It doesn’t change the fact that Wen Ning is a rather powerful being and Jiang Cheng would hate to have to go up against him if he’s really furious. Jiang Cheng is aware enough of his own strength to know that it would be a damn difficult fight; and he couldn’t even confidently say that he’d win.
“You all don’t know anything,” Jin Ling suddenly speaks up, and Jiang Cheng is moderately curious, he’s not going to lie about that.
Jin Ling doesn’t like Lan Wangji—Jiang Cheng is more than aware that it’s his fault—but he admires Zewu-Jun and he is starting to build something of a friendship with Wen Ning, so Jiang Cheng is honestly curious to hear who Jin Ling thinks of as the most powerful cultivator.

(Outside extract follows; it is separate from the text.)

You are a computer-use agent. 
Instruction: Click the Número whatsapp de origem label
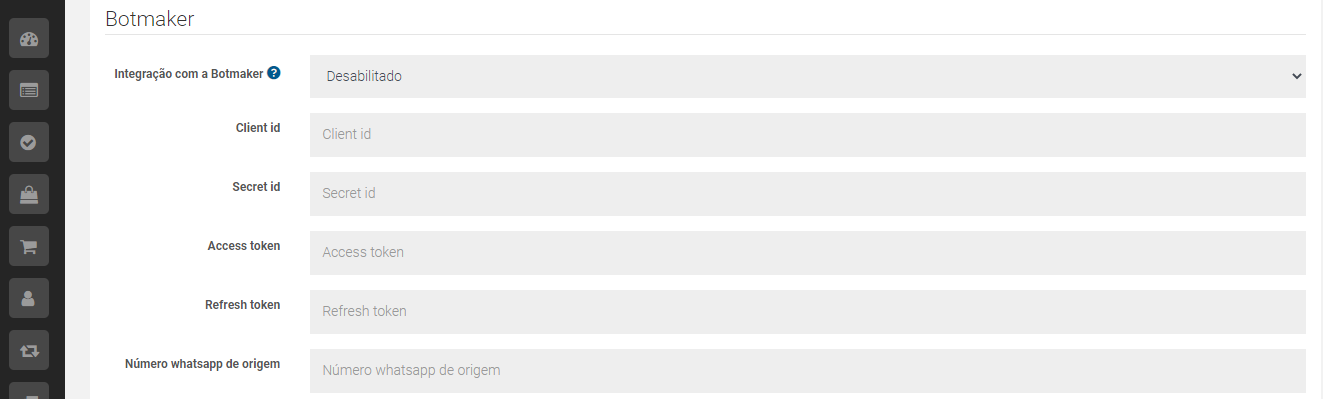coord(202,364)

Not to mention that Wei Wuxian is sitting right there, and for all that Jiang Cheng wishes it would be different, he doubts that there is anyone who could match Wei Wuxian at his Yiling Patriarch high.
“Who is it then?” Lan Jingyi asks, chin stubbornly set and Jin Ling glares at him.
“The most powerful cultivator is of course my jiu-jiu,” Jin Ling says, absolute certainty in his voice and everyone goes very quiet as they dart glances at Jiang Cheng.
“Why do you think so?” Wei Wuxian asks yet again, but his voice is soft in a way that Jiang Cheng can hardly stand and he has half a mind just getting up and fleeing.
But then Jin Ling turns around to him and pins him with his look and Jiang Cheng stays right where he is.
He didn’t know his nephew had already perfected that glare.
“Because he survived,” Jin Ling says. “Because he lost his parents and his home, and then his siblings. He had a destroyed Sect and a tiny baby to look after and he did it,” Jin Ling says and Jiang Cheng can’t hold his gaze any longer, but Jin Ling mercilessly goes on.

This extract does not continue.